Les adopteurs ramènent souvent chez eux un chiot avec l’image précise de celui qui deviendra cet animal — sa taille, sa personnalité et son niveau d’énergie — mais à mesure que le chiot grandit, des traits, des comportements et des apparences inattendus peuvent émerger, et les propriétaires peuvent se retrouver à devoir abandonner le chien qu’ils avaient imaginé.
C’était le cas pour une propriétaire, Cassandra, qui pensait avoir adopté un petit chien, Ollie. On lui avait dit qu’Ollie était un teckel avant de le ramener chez elle, et ses premiers traits semblaient correspondre. Mais en grandissant, son apparence a changé — notamment ses oreilles.
Cassandra, qui publie sous le nom de bygollymisterollie, a commencé à remettre en question la race de son chien, faisant remarquer qu’il ressemblait de plus en plus à un Chihuahua plutôt qu’au teckel qu’elle pensait avoir adopté. Ses oreilles plus larges que nature l’ont amenée à se demander : « Qu’est-ce que c’est que ça ? »
Mais pour Costa, cette surprise ne signifie pas une déception.
« Éduque le chien devant toi, pas le chien que tu pensais avoir. »
La meilleure façon d’éviter toute déception n’est pas de se concentrer sur le chien que certaines personnes pensaient ramener chez elles, mais d’apprendre ce dont le chien devant eux a besoin pour s’épanouir.
Les races mixtes peuvent surprendre les propriétaires
Costa affirme que l’expérience de Cassandra n’est pas inhabituelle, surtout en ce qui concerne les chiens de races mixtes.
Les étiquettes de race peuvent façonner la manière dont les adoptants perçoivent les chiens, mais des recherches menées par le Shelter Medicine Program de l’Université de Floride ont montré qu’identifier la race d’un chien uniquement par son apparence peut se révéler difficile.

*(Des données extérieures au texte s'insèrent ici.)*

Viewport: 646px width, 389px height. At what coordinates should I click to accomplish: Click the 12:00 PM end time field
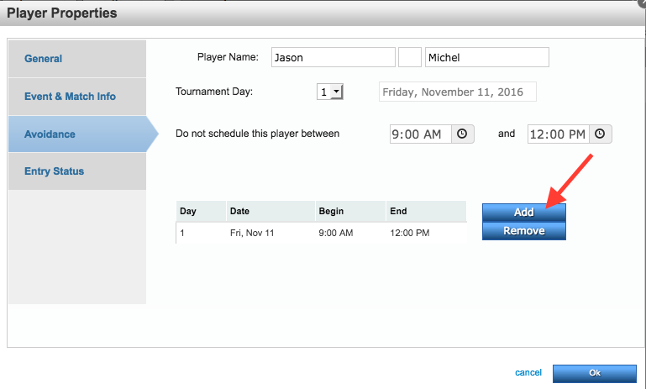click(558, 134)
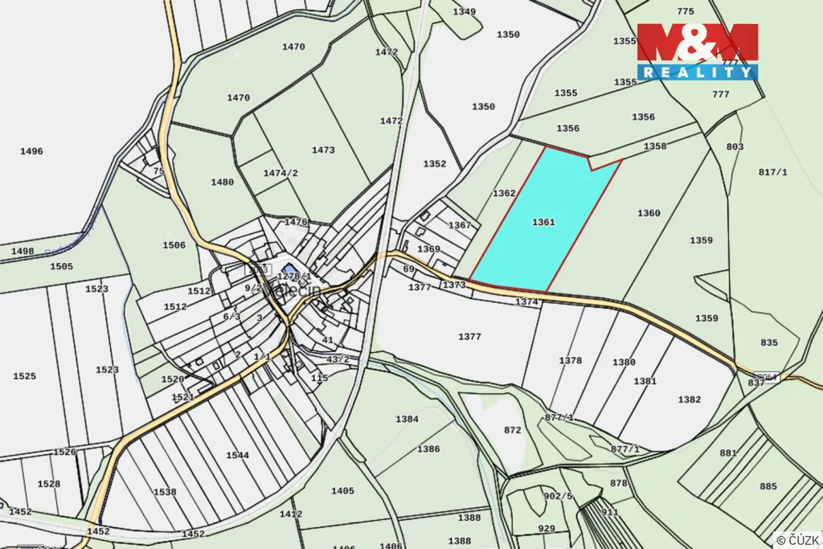Select parcel 1496 on the map
This screenshot has height=549, width=823.
point(32,151)
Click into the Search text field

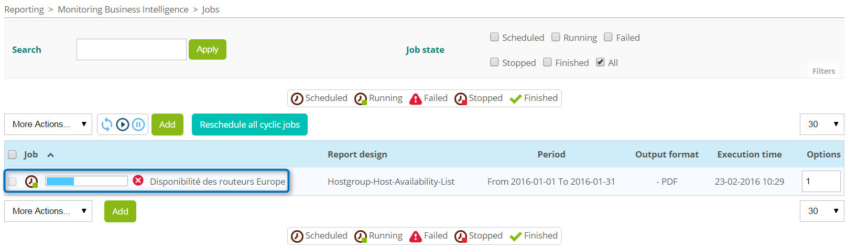(x=132, y=50)
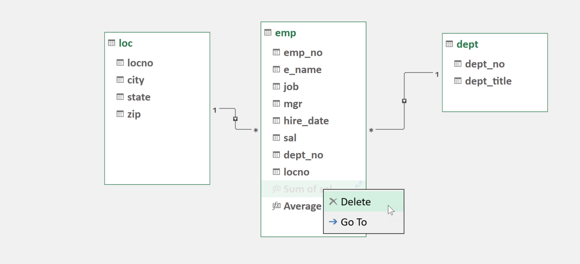Click the table icon beside the dept header
Viewport: 580px width, 264px height.
click(x=449, y=44)
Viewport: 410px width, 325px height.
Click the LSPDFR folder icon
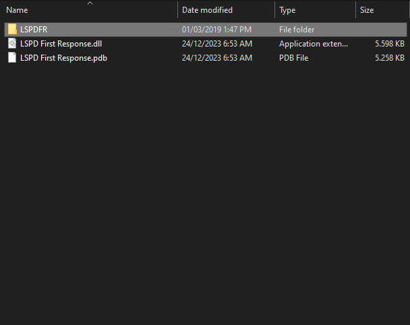[12, 30]
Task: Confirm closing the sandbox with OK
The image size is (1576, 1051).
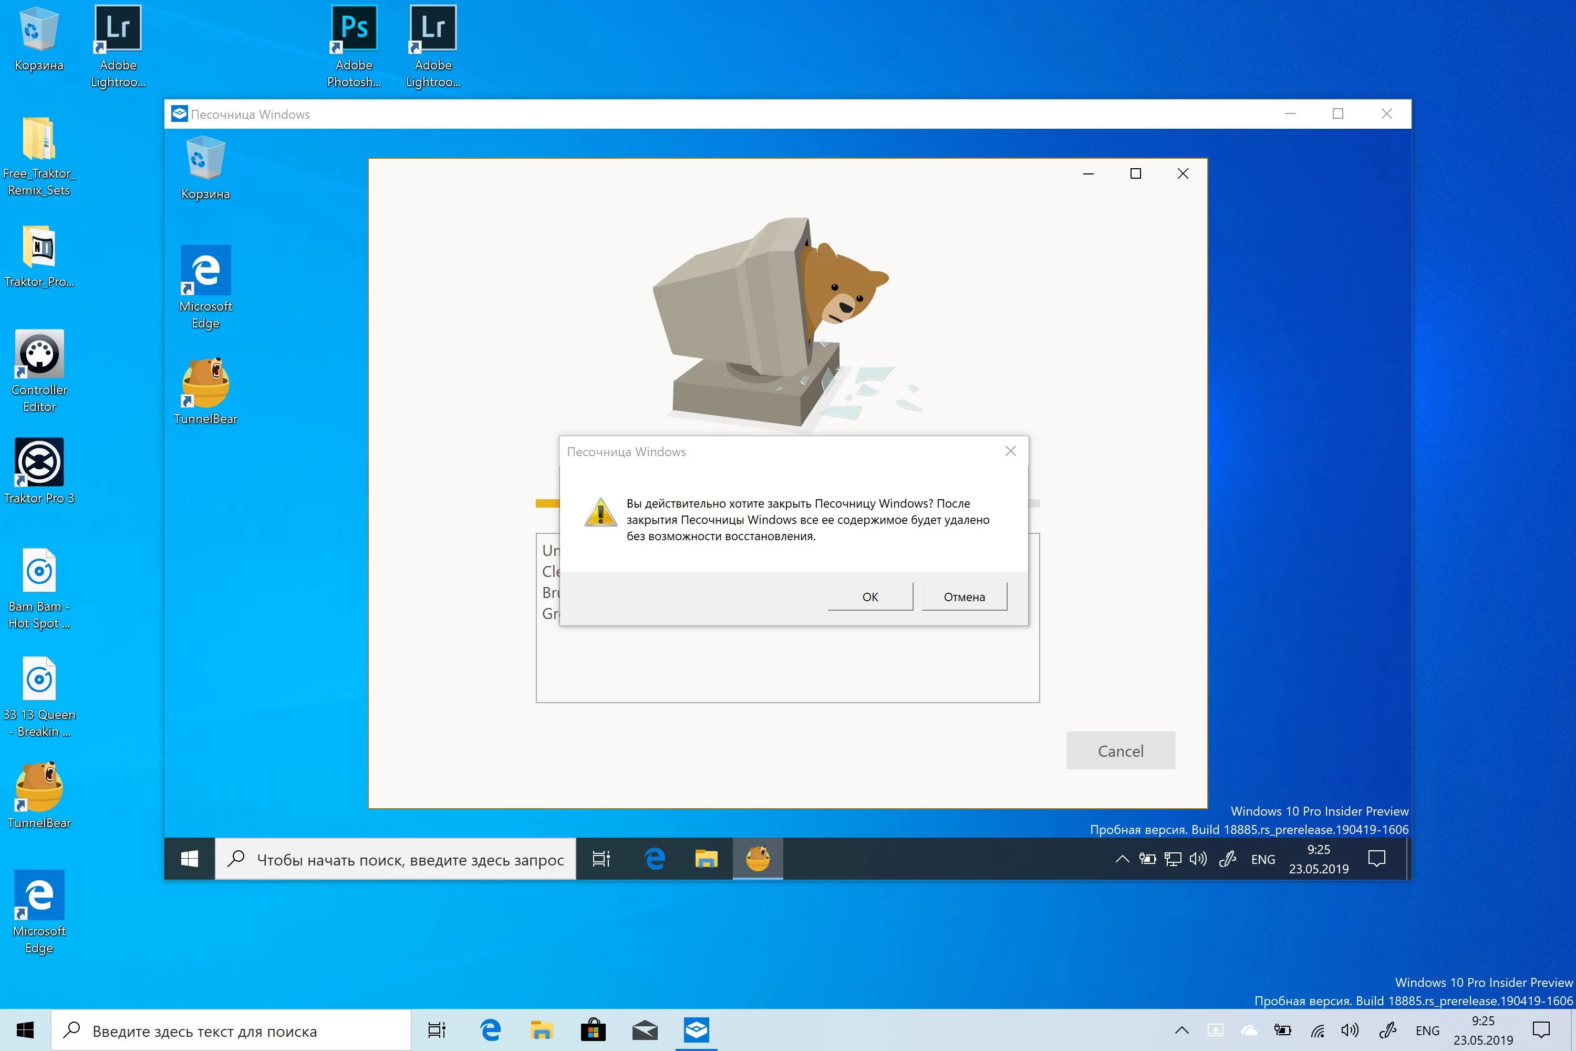Action: 870,596
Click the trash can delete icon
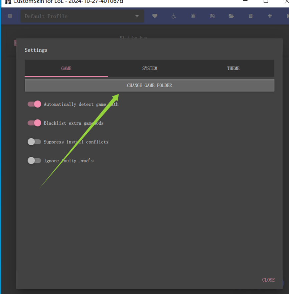Viewport: 289px width, 294px height. point(251,16)
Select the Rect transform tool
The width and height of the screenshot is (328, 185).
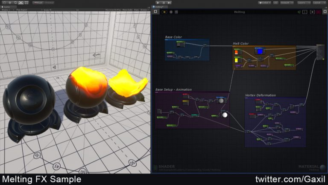[26, 3]
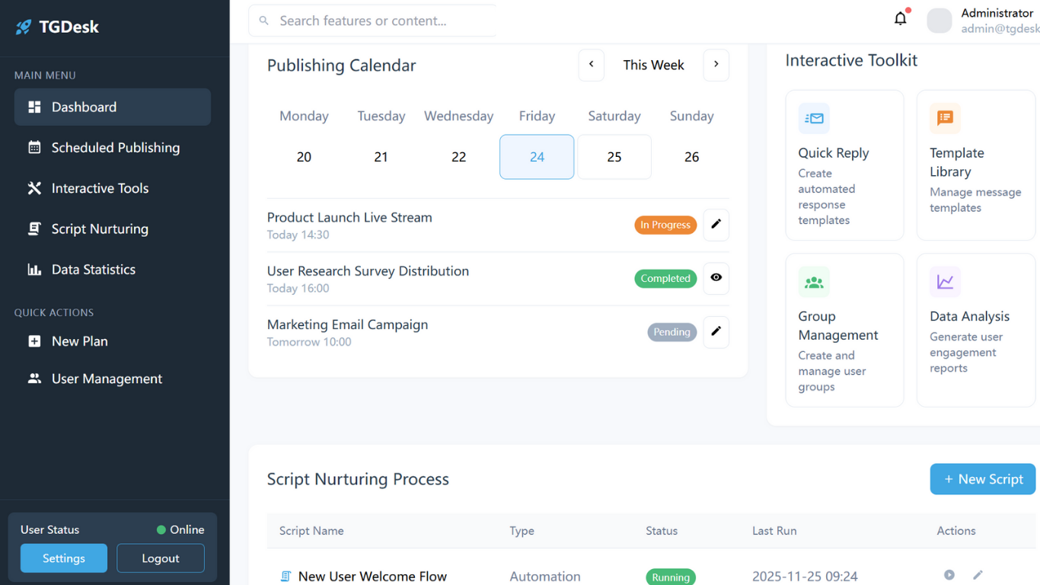
Task: Open the Data Analysis card
Action: pos(975,330)
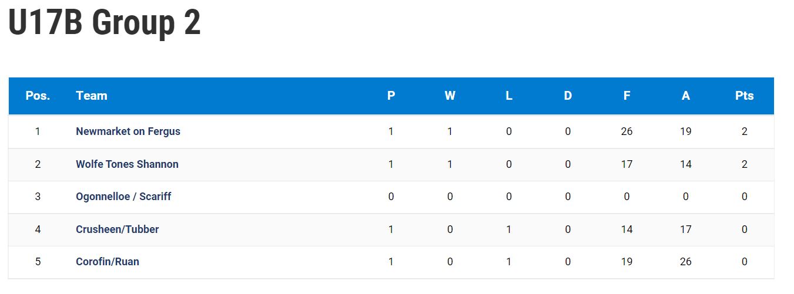This screenshot has width=794, height=294.
Task: Click the P (played) column header
Action: (x=391, y=96)
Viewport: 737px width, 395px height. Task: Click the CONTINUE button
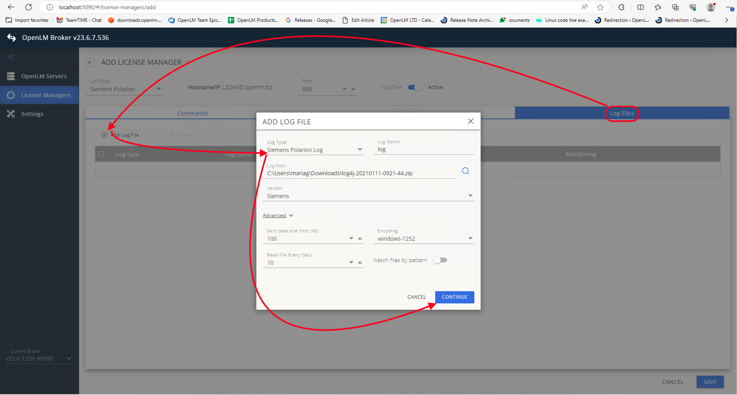tap(454, 297)
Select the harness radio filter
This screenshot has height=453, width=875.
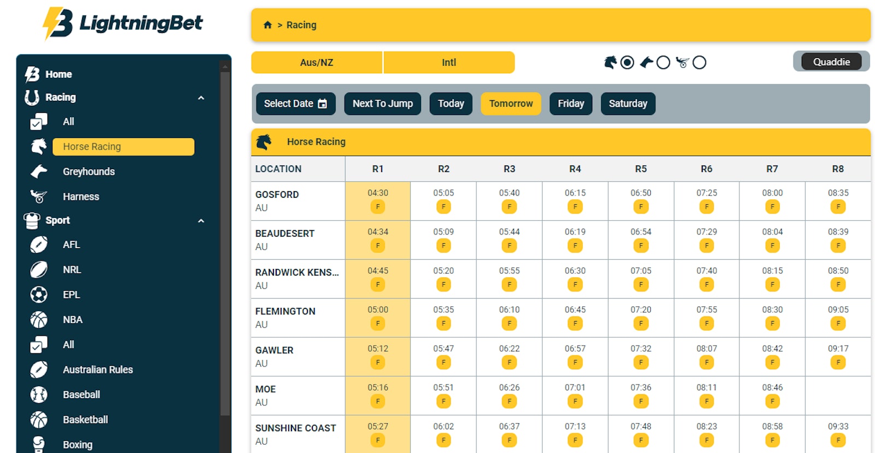[699, 62]
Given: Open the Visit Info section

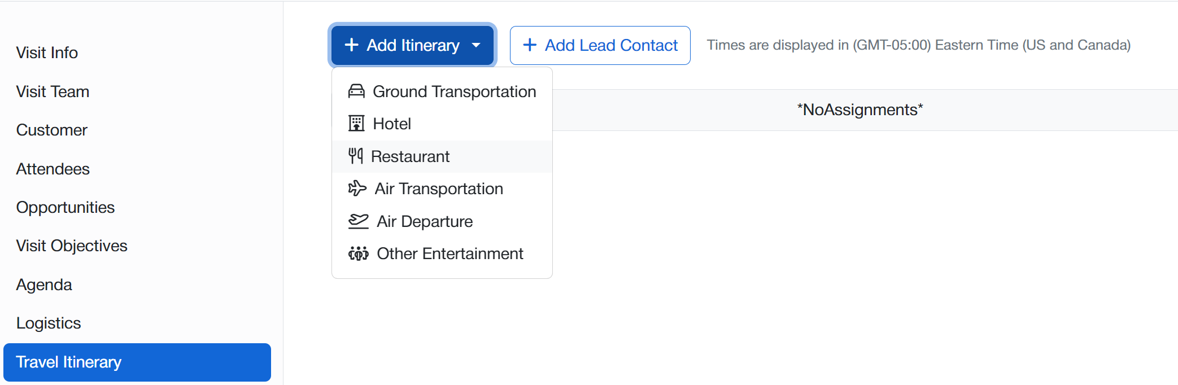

Pour les chiens de race mixte, ces étiquettes peuvent influencer les attentes concernant leur taille, leur tempérament et leurs besoins avant même que les adoptants ne les ramènent chez eux.
Les chiens de race mixte peuvent hériter de combinaisons de traits provenant de leurs différentes races, ce qui signifie que leur taille à l’âge adulte, leur apparence et leur personnalité ne sont pas toujours faciles à prévoir.
Costa sait de première main comment les attentes peuvent évoluer. Son premier chien adulte avait été décrit comme un mélange de border collie, mais en grandissant, il est devenu clair qu’il s’agissait en réalité d’un mélange de Malinois belge de travail, au tempérament très moteur.
« Elle était bien plus chienne que tout ce que j’avais jamais géré, ou que j’avais les compétences pour gérer », a confié Costa.
Heureusement, Costa a trouvé un éducateur expérimenté qui a déjà travaillé avec des Malinois belges. Elle a appris à mieux comprendre et soutenir les besoins de son chien.
Cette expérience lui a appris que les étiquettes de race peuvent apporter un certain éclairage, mais elles ne prédisent pas toujours exactement qui sera le chien à l’âge adulte.
Lâchez prise du chien que vous imaginiez
Pour de nombreux propriétaires, un chiot s’accompagne d’une vision de l’avenir : les activités qu’ils partageront, la personnalité que leur chien aura et le rôle que ce compagnon occupera au sein de la famille.
Mais quand un chien évolue vers quelque chose de différent, les propriétaires peuvent se sentir débordés ou déçus par ce changement. L’essentiel est de ne pas laisser ces attentes empêcher de nouer une relation avec le chien qui est bien devant eux.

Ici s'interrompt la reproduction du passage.